[EXERCISE BRIEF]:
Only the lines of the data below from the one with "Instruction: Open the 工具 menu" through the one with "Click the orange" are wanted. Repeat them exactly.

[MATERIAL TO PROCESS]:

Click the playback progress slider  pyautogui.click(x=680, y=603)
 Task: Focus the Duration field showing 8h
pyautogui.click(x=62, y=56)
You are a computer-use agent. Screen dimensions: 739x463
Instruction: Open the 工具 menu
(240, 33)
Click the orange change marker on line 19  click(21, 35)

--

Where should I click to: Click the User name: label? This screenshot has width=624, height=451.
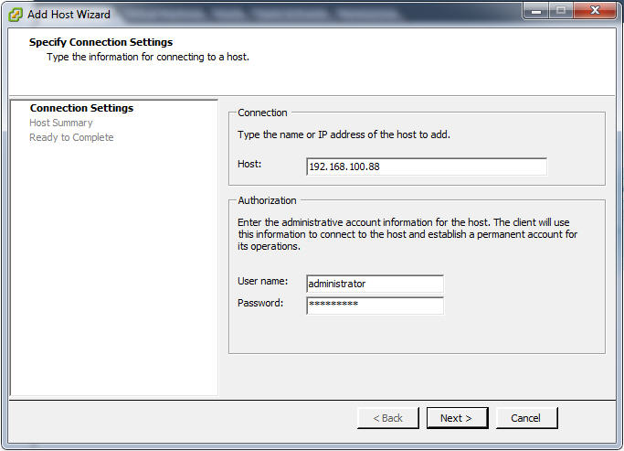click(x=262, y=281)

[ANSWER BOX]:
Instruction: Open the 工具 menu
(240, 33)
Click the orange change marker on line 19  click(21, 35)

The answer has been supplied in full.